_Brief_
Among the entries below, count the lines that contain the word "computer". Respond with the count only.

** Data for this exercise follows **

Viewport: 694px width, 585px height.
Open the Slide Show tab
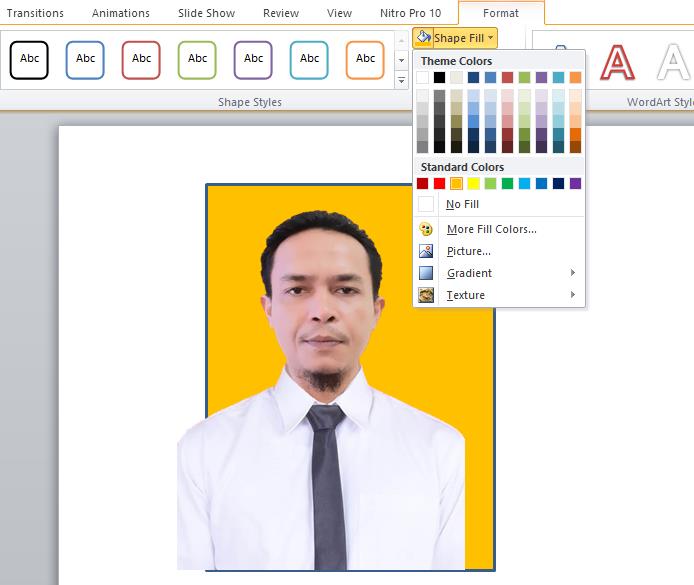point(206,13)
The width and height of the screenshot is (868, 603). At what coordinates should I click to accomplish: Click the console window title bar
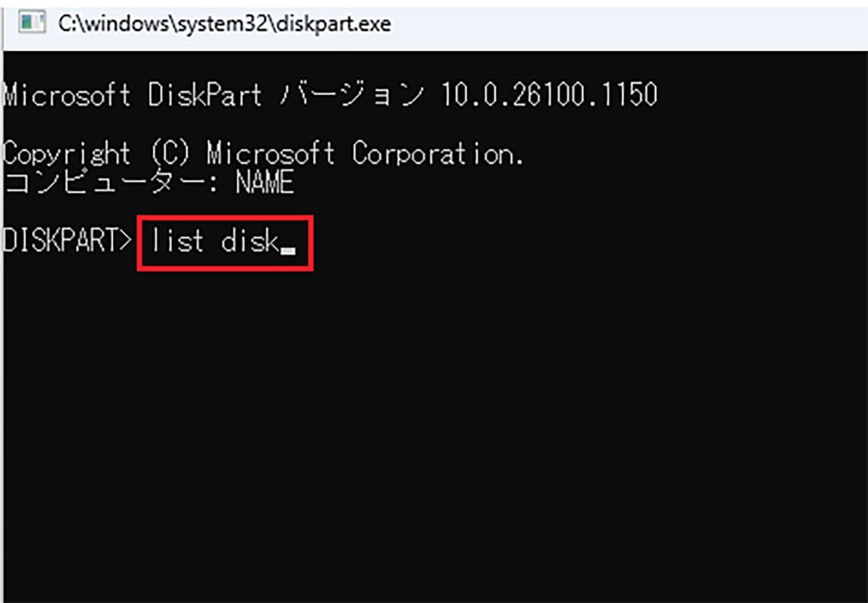[506, 23]
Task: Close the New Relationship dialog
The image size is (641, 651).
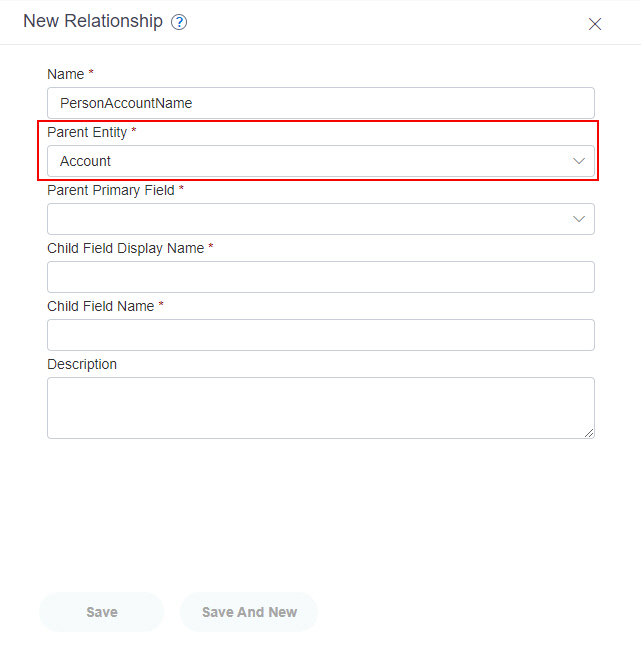Action: pyautogui.click(x=595, y=24)
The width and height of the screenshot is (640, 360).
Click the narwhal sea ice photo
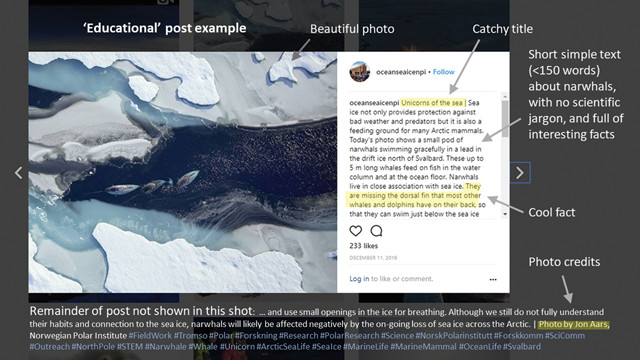click(182, 172)
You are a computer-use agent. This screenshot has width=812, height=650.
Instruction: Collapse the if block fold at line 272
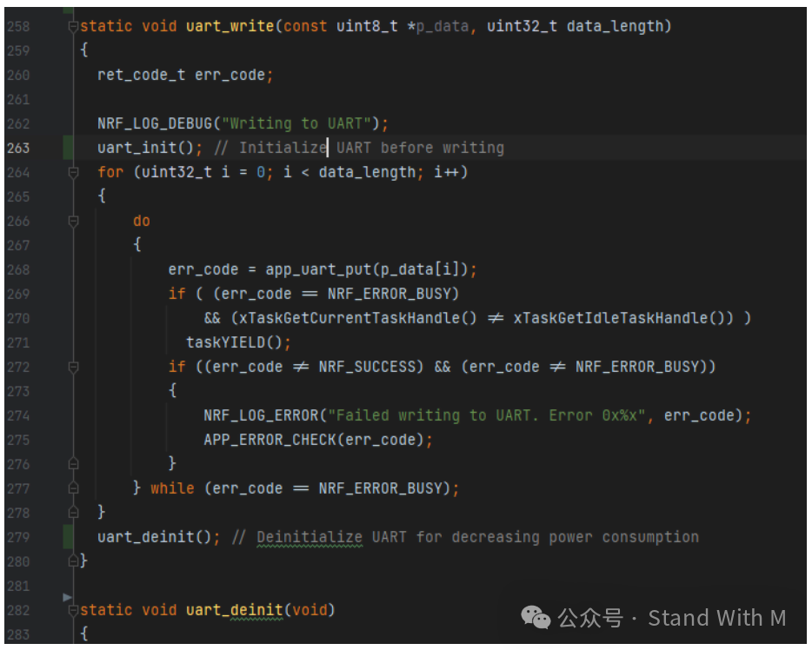pyautogui.click(x=74, y=366)
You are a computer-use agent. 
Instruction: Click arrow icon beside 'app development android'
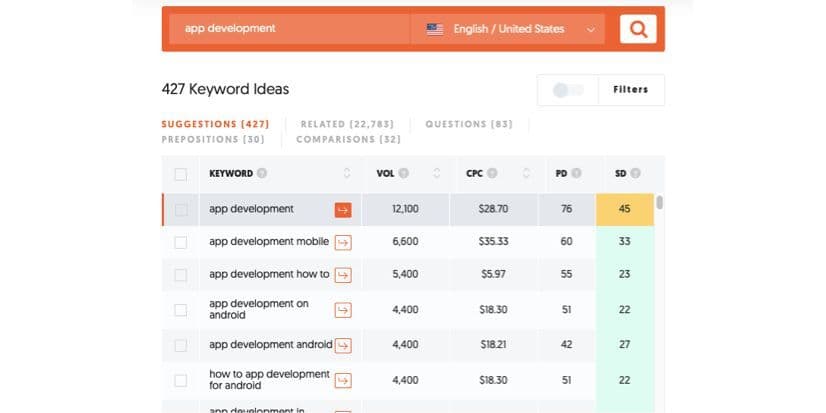343,345
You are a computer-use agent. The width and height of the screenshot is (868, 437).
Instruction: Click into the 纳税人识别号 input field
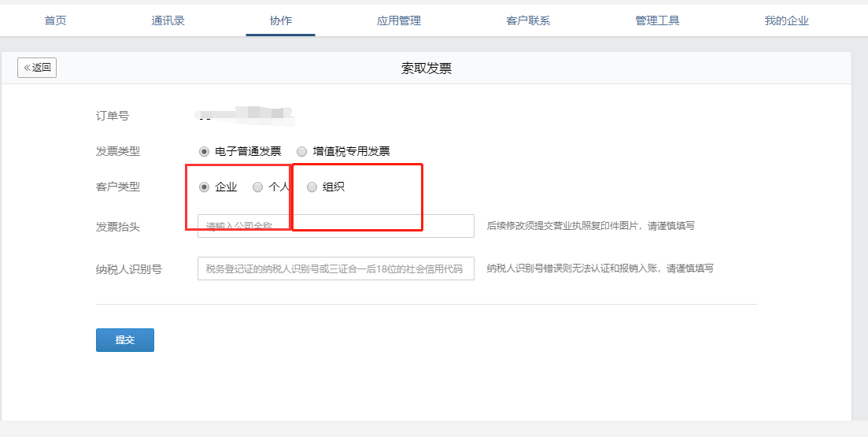coord(335,268)
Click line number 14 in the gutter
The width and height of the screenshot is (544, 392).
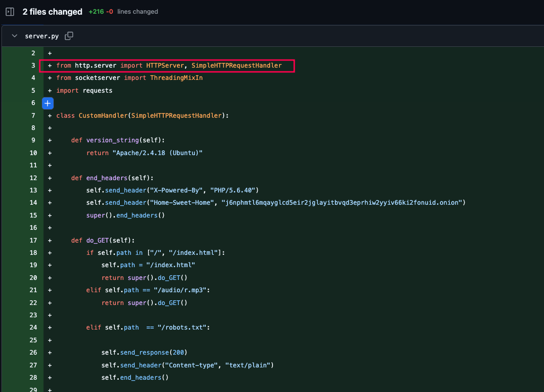tap(33, 202)
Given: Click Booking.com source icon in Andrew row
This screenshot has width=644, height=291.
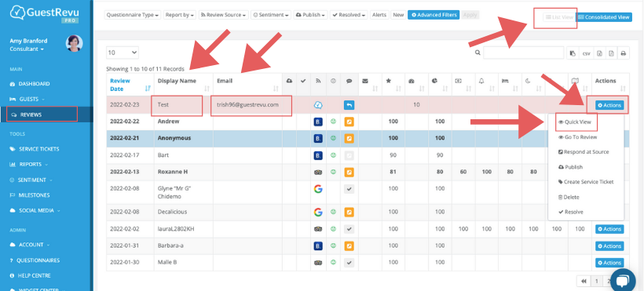Looking at the screenshot, I should [x=318, y=122].
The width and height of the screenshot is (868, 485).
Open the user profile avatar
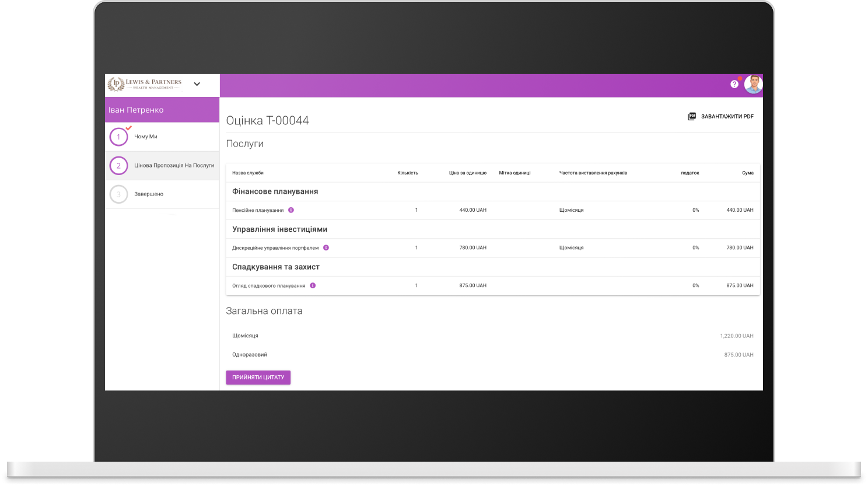[x=753, y=85]
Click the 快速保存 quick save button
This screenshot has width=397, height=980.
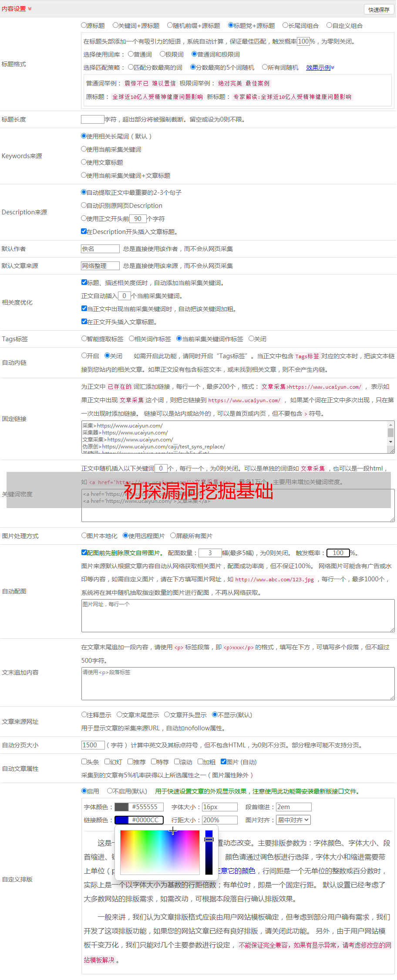[378, 10]
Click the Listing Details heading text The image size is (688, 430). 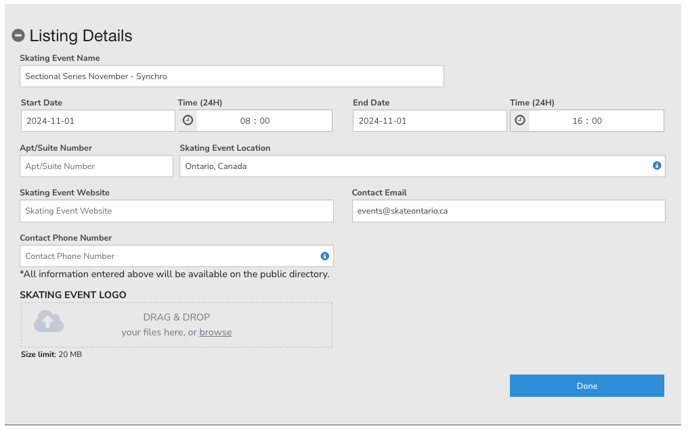(x=81, y=36)
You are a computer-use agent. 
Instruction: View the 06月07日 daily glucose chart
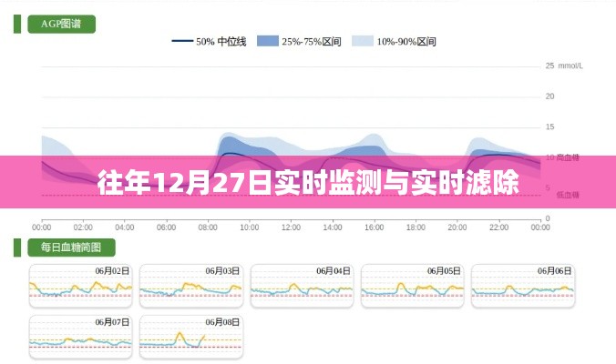(80, 336)
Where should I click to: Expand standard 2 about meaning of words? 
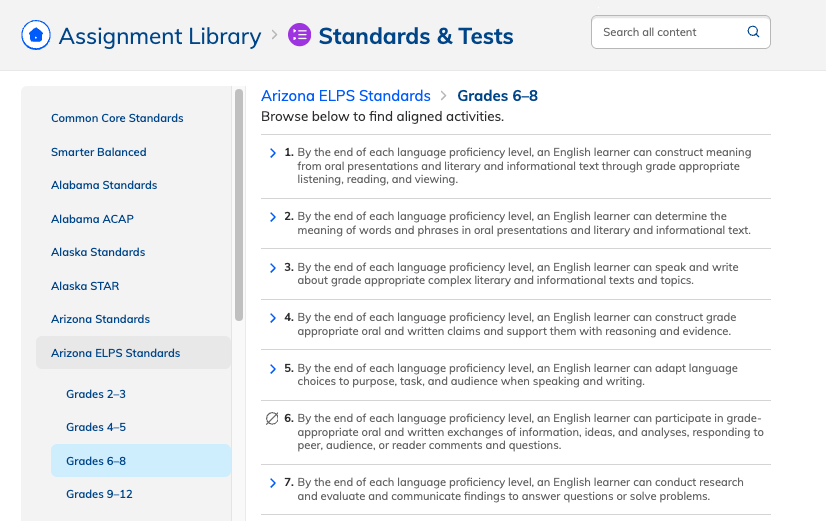click(273, 216)
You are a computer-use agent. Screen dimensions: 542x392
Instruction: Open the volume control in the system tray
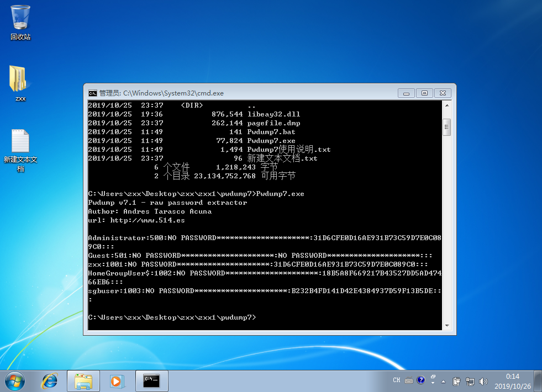483,381
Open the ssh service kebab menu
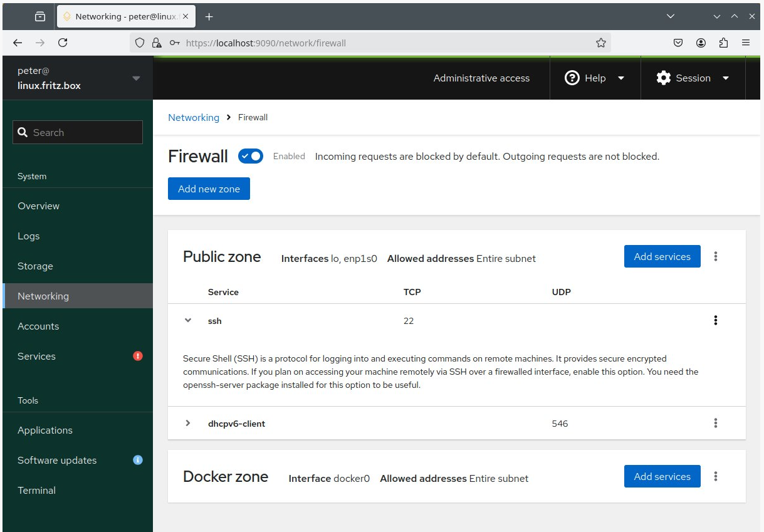The image size is (764, 532). [715, 321]
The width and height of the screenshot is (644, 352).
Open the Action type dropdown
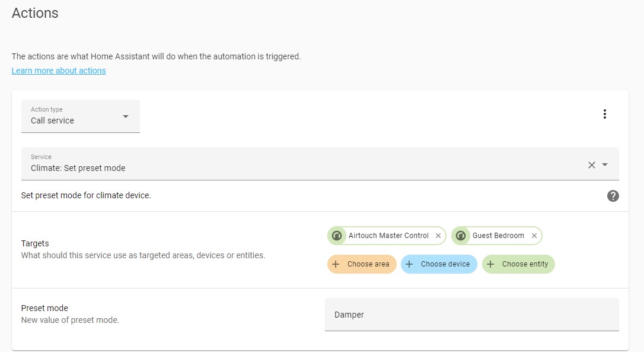(81, 116)
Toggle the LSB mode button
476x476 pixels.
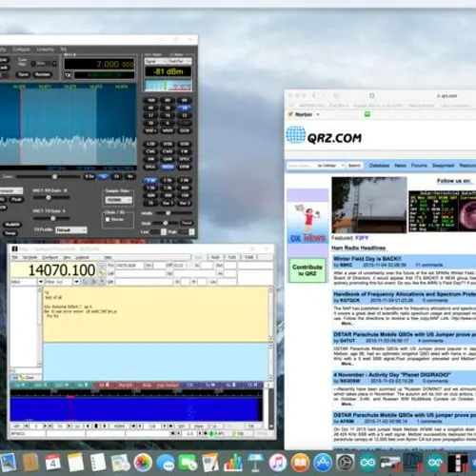click(150, 144)
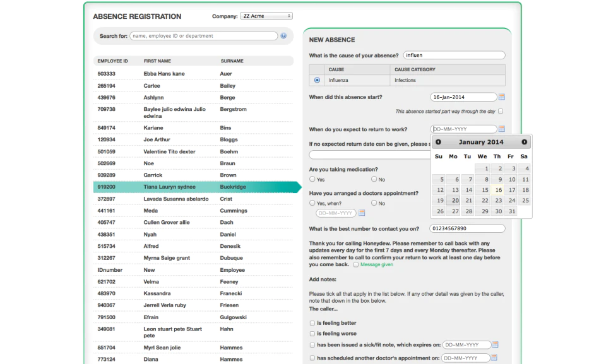
Task: Check absence started part way through day
Action: point(501,111)
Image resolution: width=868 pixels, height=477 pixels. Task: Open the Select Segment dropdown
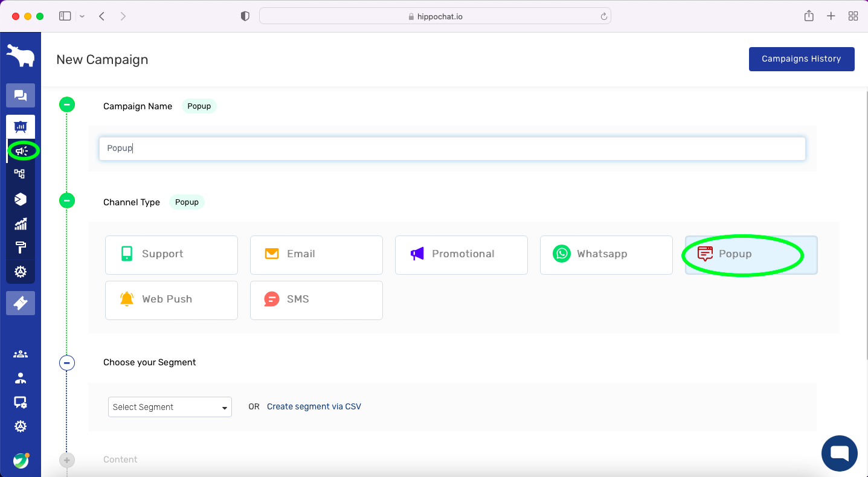pyautogui.click(x=170, y=407)
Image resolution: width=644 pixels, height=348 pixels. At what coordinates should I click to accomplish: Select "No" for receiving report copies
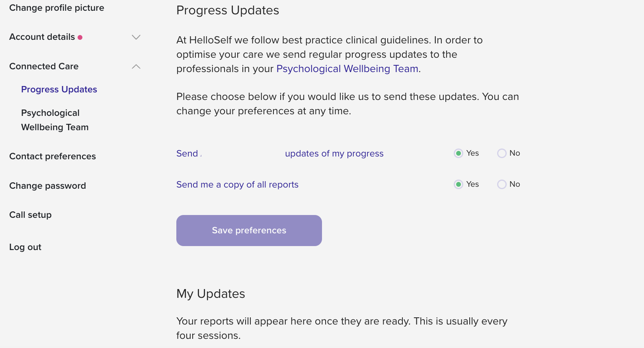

** End of Data for this exercise **

_Answer space_
5